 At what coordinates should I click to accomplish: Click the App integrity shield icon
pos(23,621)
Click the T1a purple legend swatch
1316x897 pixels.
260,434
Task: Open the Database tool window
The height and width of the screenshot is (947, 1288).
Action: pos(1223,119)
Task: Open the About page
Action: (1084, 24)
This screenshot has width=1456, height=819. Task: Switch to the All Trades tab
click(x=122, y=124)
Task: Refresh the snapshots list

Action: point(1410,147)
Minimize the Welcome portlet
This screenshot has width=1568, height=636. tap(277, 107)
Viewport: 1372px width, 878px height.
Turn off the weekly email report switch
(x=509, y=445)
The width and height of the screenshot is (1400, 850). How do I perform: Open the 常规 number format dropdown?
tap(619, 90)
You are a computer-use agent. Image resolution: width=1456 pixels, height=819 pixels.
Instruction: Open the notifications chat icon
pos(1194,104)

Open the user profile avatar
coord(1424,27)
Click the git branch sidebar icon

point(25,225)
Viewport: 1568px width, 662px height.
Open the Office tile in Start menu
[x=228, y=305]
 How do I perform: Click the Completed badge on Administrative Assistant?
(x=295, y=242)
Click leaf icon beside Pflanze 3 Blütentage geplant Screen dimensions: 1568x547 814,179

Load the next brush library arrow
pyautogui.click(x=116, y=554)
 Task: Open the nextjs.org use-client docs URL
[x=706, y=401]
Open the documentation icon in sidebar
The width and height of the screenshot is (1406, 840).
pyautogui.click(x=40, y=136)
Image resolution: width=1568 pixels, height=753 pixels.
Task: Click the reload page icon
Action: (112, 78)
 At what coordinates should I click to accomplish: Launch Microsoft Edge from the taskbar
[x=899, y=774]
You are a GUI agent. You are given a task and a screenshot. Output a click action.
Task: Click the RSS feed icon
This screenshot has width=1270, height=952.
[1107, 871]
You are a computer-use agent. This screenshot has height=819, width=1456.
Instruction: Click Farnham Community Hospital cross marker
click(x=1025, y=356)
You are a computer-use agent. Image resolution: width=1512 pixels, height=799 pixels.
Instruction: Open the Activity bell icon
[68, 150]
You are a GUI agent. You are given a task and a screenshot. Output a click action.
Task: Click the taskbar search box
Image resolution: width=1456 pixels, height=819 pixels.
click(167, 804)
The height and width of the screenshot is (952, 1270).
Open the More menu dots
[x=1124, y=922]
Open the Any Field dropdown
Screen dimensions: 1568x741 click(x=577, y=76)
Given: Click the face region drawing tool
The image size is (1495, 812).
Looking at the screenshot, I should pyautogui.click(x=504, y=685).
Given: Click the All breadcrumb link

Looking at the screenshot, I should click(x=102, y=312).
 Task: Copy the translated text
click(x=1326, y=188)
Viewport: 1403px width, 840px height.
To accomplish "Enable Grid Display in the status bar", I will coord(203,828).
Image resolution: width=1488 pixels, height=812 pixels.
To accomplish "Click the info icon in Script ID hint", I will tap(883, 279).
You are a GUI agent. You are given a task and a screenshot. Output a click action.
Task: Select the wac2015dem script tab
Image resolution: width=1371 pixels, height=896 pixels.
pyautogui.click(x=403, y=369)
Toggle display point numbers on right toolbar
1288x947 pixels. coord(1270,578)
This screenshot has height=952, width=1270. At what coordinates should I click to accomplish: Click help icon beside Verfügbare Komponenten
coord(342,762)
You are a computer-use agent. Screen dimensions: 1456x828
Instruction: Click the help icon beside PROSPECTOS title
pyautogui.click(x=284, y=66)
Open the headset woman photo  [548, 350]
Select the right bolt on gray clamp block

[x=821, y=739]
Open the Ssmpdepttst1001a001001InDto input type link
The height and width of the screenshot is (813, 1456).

**Your instructions**:
Your task is to retype the records above exactly.

**Result below**:
 At what coordinates should I click to accomplish: Click the App integrity shield icon
pos(23,621)
Click the T1a purple legend swatch
1316x897 pixels.
260,434
Task: Open the Database tool window
The height and width of the screenshot is (947, 1288).
Action: pos(1223,119)
Task: Open the About page
Action: (1084, 24)
This screenshot has width=1456, height=819. Task: Switch to the All Trades tab
click(x=122, y=124)
Task: Refresh the snapshots list

Action: point(1410,147)
Minimize the Welcome portlet
This screenshot has width=1568, height=636. tap(277, 107)
Viewport: 1372px width, 878px height.
Turn off the weekly email report switch
(x=509, y=445)
The width and height of the screenshot is (1400, 850). How do I perform: Open the 常规 number format dropdown?
tap(619, 90)
You are a computer-use agent. Image resolution: width=1456 pixels, height=819 pixels.
Instruction: Open the notifications chat icon
pos(1194,104)

Open the user profile avatar
coord(1424,27)
Click the git branch sidebar icon

point(25,225)
Viewport: 1568px width, 662px height.
Open the Office tile in Start menu
[x=228, y=305]
 How do I perform: Click the Completed badge on Administrative Assistant?
(x=295, y=242)
Click leaf icon beside Pflanze 3 Blütentage geplant Screen dimensions: 1568x547 814,179

Load the next brush library arrow
pyautogui.click(x=116, y=554)
 Task: Open the nextjs.org use-client docs URL
[x=706, y=401]
Open the documentation icon in sidebar
The width and height of the screenshot is (1406, 840).
pyautogui.click(x=40, y=136)
Image resolution: width=1568 pixels, height=753 pixels.
Task: Click the reload page icon
Action: (112, 78)
 At what coordinates should I click to accomplish: Launch Microsoft Edge from the taskbar
[x=899, y=774]
You are a GUI agent. You are given a task and a screenshot. Output a click action.
Task: Click the RSS feed icon
This screenshot has width=1270, height=952.
[1107, 871]
You are a computer-use agent. This screenshot has height=819, width=1456.
Instruction: Click Farnham Community Hospital cross marker
click(x=1025, y=356)
You are a computer-use agent. Image resolution: width=1512 pixels, height=799 pixels.
Instruction: Open the Activity bell icon
[68, 150]
You are a GUI agent. You are given a task and a screenshot. Output a click action.
Task: Click the taskbar search box
Image resolution: width=1456 pixels, height=819 pixels.
click(167, 804)
The height and width of the screenshot is (952, 1270).
Open the More menu dots
[x=1124, y=922]
Open the Any Field dropdown
Screen dimensions: 1568x741 click(x=577, y=76)
Given: Click the face region drawing tool
The image size is (1495, 812).
Looking at the screenshot, I should pyautogui.click(x=504, y=685).
Given: Click the All breadcrumb link

Looking at the screenshot, I should click(x=102, y=312).
 Task: Copy the translated text
click(x=1326, y=188)
Viewport: 1403px width, 840px height.
To accomplish "Enable Grid Display in the status bar", I will coord(203,828).
Image resolution: width=1488 pixels, height=812 pixels.
To accomplish "Click the info icon in Script ID hint", I will tap(883, 279).
You are a GUI agent. You are given a task and a screenshot. Output a click action.
Task: Select the wac2015dem script tab
Image resolution: width=1371 pixels, height=896 pixels.
pyautogui.click(x=403, y=369)
Toggle display point numbers on right toolbar
1288x947 pixels. coord(1270,578)
This screenshot has height=952, width=1270. At what coordinates should I click to accomplish: Click help icon beside Verfügbare Komponenten
coord(342,762)
You are a computer-use agent. Screen dimensions: 1456x828
Instruction: Click the help icon beside PROSPECTOS title
pyautogui.click(x=284, y=66)
Open the headset woman photo  [548, 350]
Select the right bolt on gray clamp block

[x=821, y=739]
Open the Ssmpdepttst1001a001001InDto input type link
The height and width of the screenshot is (813, 1456).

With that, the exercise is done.